Леонтьев всю человеческую историю видит сквозь этот символ: «…и людям, начавшим свою земную карьеру в детской простоте звериных шкур и фиговых листьев, – придётся кончать её в старческом упрощении фраков и пиджаков» (570). Это серьёзный взгляд на историю, дающий даже переключение в план Священной истории, если не забывать об исходных символах всей истории человечества в результате события грехопадения – первых опоясаниях (фиговых листьях) и «кожаных ризах» (мы позволим себе сослаться здесь на другую нашу статью на тему – «История литературы sub specie Священной истории», – в которой, в частности, говорилось о том, как Гоголь в «Шинели» сумел в одной фразе охватить «весь путь заблуждения человека – от фигового листка и кожаных риз до европейского фрака „наваринского пламени с дымом“» – см. с. 210 настоящей книги). В тех же пределах и тех же предметных символах вскоре после письма Леонтьева Фету будет и Владимир Соловьёв строить свою метафизику истории, когда заметит при обосновании стыда как первичного истока нравственности, что, в сравнении с нынешними туземцами, у которых фиговый лист сохраняется в качестве основной одежды, «с большею основательностью можно отрицать существенное значение одежды у европейского фрака».[571]
Далее – от пиджака и фрака Леонтьев восходит по ступеням своей эстетики к таким картинам—антитезам, как взвод кавалергардов – как явление красоты ещё возможной и в нынешнее время (припоминая здесь и прежнего молодого кирасира Фета) – и заседание профессоров, учёный совет, научная конференция как картина пластически безобразной современности.
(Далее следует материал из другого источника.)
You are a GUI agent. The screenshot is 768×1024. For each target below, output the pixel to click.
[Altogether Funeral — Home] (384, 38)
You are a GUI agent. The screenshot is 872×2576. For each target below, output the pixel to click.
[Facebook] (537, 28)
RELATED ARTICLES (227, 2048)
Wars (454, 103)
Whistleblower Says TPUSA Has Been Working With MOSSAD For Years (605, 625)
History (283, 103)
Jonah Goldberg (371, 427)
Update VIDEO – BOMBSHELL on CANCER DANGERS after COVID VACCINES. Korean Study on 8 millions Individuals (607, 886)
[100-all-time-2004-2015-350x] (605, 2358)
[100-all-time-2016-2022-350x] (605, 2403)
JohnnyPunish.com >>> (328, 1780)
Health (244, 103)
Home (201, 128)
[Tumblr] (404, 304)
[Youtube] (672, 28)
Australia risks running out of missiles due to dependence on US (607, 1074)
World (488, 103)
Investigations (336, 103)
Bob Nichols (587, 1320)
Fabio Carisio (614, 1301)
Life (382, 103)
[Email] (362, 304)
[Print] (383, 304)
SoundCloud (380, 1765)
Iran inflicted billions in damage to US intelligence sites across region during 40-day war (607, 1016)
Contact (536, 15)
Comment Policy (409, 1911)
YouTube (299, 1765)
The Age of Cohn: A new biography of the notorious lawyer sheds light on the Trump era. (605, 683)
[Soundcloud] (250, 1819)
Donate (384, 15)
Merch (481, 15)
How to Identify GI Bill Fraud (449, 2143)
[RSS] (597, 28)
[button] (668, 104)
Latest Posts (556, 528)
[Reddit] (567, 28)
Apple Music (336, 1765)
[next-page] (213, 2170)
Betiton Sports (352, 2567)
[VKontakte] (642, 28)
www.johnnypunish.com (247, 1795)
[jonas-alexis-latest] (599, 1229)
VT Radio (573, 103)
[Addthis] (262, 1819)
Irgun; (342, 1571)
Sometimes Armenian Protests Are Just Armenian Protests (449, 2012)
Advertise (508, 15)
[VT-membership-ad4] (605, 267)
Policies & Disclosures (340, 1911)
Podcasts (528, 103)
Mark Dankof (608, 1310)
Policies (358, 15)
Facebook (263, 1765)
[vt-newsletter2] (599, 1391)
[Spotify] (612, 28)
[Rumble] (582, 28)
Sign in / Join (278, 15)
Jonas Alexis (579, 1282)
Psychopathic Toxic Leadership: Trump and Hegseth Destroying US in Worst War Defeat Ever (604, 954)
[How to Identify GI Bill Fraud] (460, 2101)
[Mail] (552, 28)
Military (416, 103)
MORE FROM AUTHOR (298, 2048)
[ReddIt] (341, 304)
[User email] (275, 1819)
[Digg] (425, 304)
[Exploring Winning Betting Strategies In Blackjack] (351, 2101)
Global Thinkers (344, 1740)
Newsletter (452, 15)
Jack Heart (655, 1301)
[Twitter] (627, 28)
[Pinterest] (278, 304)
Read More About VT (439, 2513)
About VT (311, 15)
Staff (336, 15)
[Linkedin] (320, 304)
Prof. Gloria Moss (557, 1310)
Надо заметить кстати, что этой ноте леонтьевской эстетики – красота и сила в их единстве, сильный физиологический идеал, которому стал поклоняться Леонтьев с конца 50–х годов, изживая в себе комплекс лишнего человека, тургеневского героя, которым страдал в молодости, – ей не так чужды и иные наши умы, художественные в особенности, хотя не в такой, конечно, леонтьевской концентрации. Это полюс в сознании не одного Леонтьева, полюс—противовес душевной расслабленности, физической деградации и эстетическому убожеству основного персонажа XIX столетия. Толстой не так написал Вронского, как Леонтьев его прочитал, но разве не о Толстом рассказано это в очерке Горького (пересказано по рассказу свидетеля Л. А. Сулержицкого): Толстой начал было порицать двух встреченных кирасир («Какая величественная глупость!»), а потом остановился в восхищении: «– До чего красивы! Римляне древние, а, Лёвушка? Силища, красота – ах, Боже мой. Как это хорошо, когда человек красив, как хорошо!» А описание двух кирасир – это прямо леонтьевская картина, т. е. какая была бы ему любезна: «Сияя на солнце медью доспехов, звеня шпорами, они шли в ногу, точно срослись оба, лица их тоже сияли самодовольством силы и молодости».[572]
А вот и на самого кирасира Фета любовный взгляд уже из ХХ века – в статье Александра Блока об Аполлоне Григорьеве: в то время когда Григорьев старается объяснить другу—поэту его «болезненные стихи», – «в это время сам автор „болезненных стихов“, спокойный и мудрый Афанасий Афанасиевич, офицер кирасирского полка, помышляет лишь об одном: как ему взять лошадь в шенкеля и осадить её на должном расстоянии перед государем».[573]